All the ACF plots in figure 9.32 indicate that the data are white noise. This is because no picture seems to have a pattern present in the ACF plot, which is a strong indication of white noise.

The main difference between these images is the range between the spikes. The first image on the left has the highest range, while the image on the right has the lowest. This is due to the sample size of each data as the left image only has 36 numbers while the image all the way to the right has 1,000 numbers.

Part b

Why are the critical values at different distances from the mean of zero? Why are the autocorrelations different in each figure when they each refer to white noise?

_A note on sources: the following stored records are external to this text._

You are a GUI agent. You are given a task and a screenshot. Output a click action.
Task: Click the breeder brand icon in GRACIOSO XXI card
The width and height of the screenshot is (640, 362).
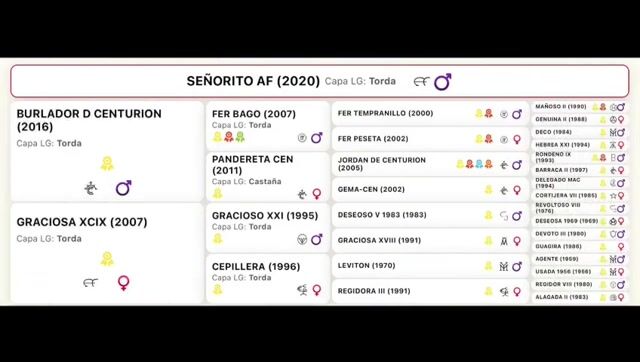click(302, 240)
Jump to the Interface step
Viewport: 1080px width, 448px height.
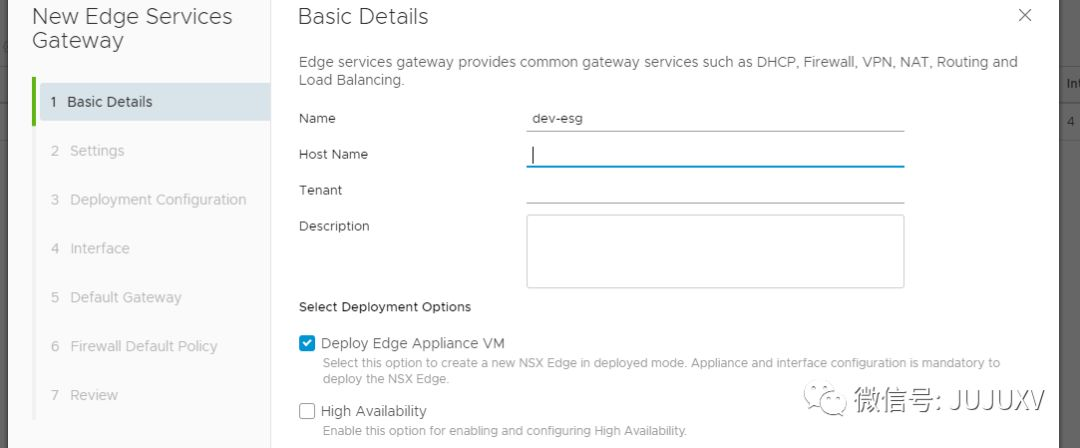point(99,249)
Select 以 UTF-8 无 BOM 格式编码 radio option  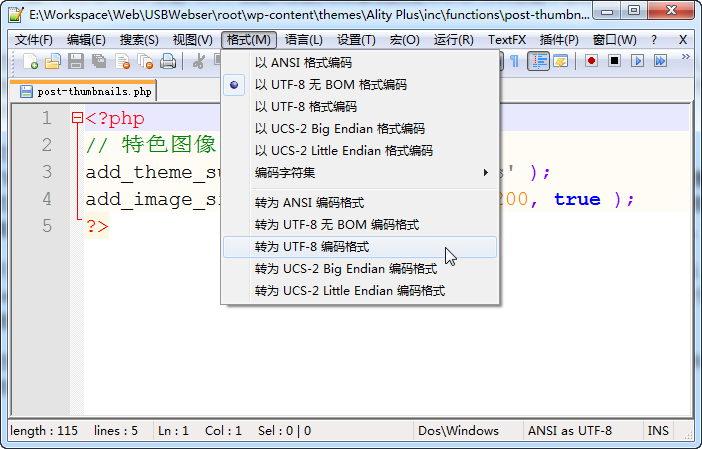pos(330,85)
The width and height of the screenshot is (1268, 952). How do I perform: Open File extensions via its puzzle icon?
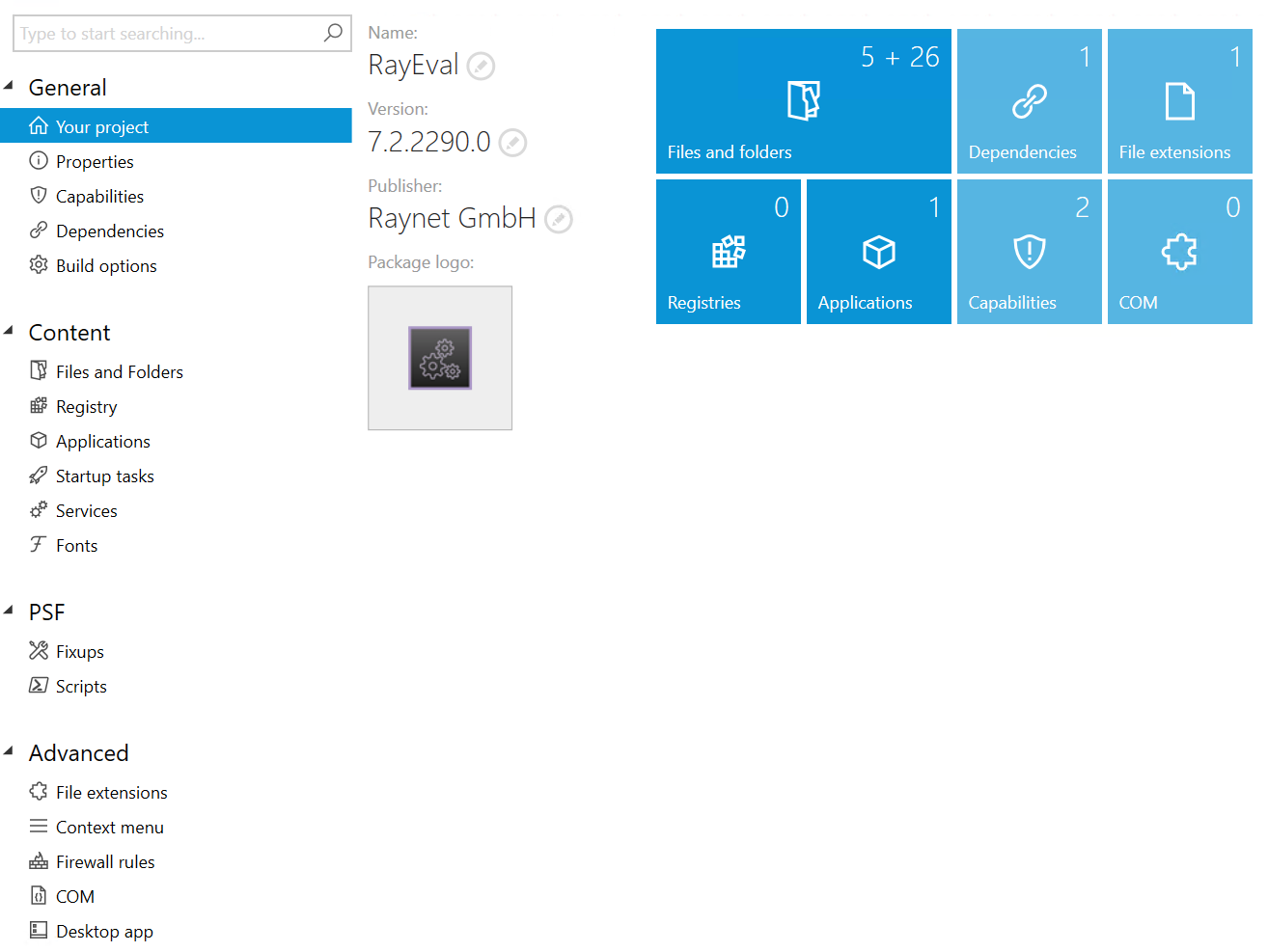(39, 792)
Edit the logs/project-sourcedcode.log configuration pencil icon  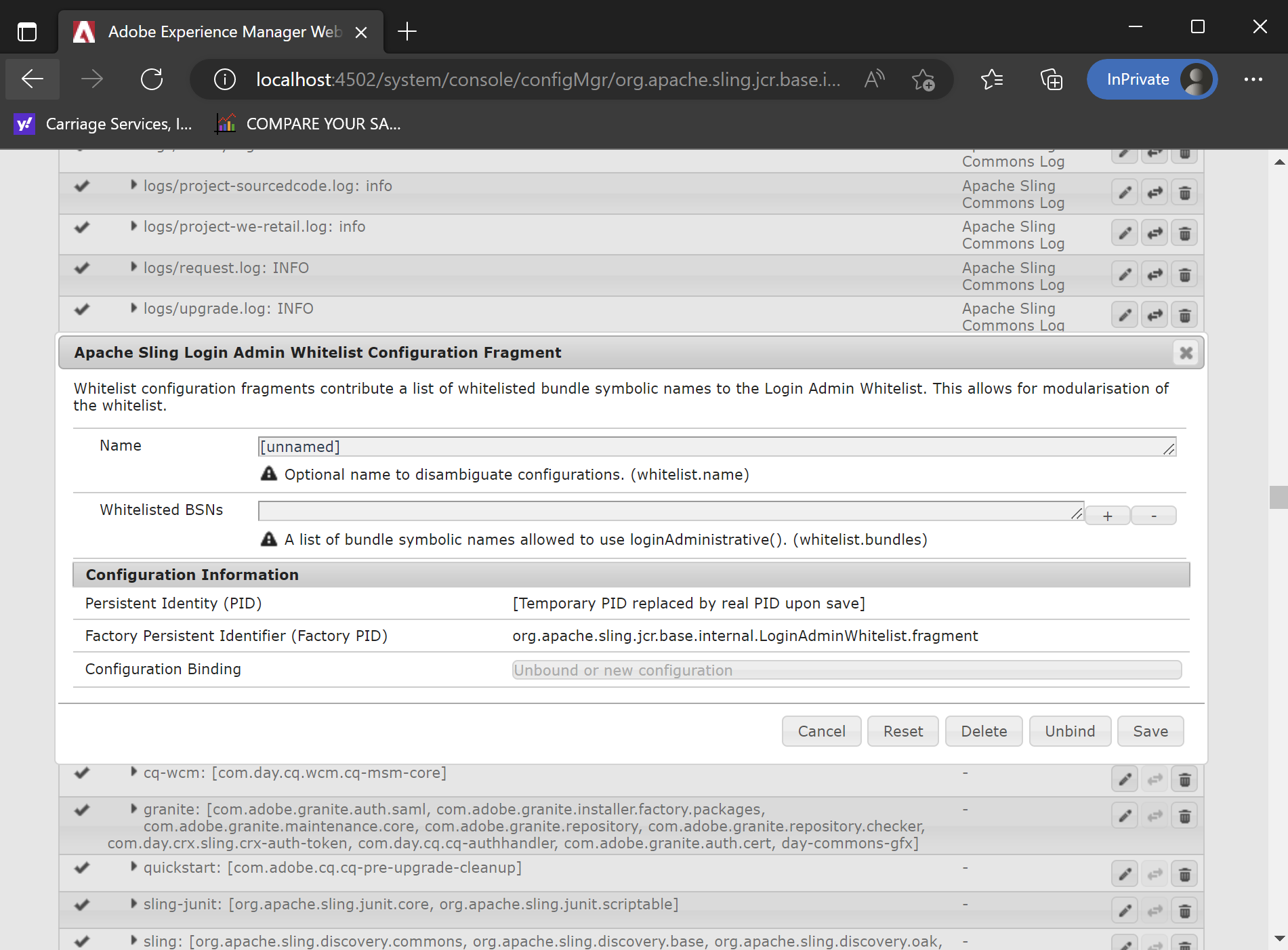pos(1124,193)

In part a we mentioned that the sample size differse between all three ACF plots which creates a differnt range in the autocorrelation plots. It also creates different critical values. This is because the critical values are calculated by \(\pm \frac{1.96}{\sqrt{T}}\), where \(T\) is the sample size. Additionally, the autocorrelation does not match in each plot because the data was chosen at random. Random data should produce random autocorrelation.

Question 9.2

A classic example of a non-stationary series are stock prices. Plot the daily closing prices for Amazon stock (contained in gafa_stock), along with the ACF and PACF. Explain how each plot shows that the series is non-stationary and should be differenced.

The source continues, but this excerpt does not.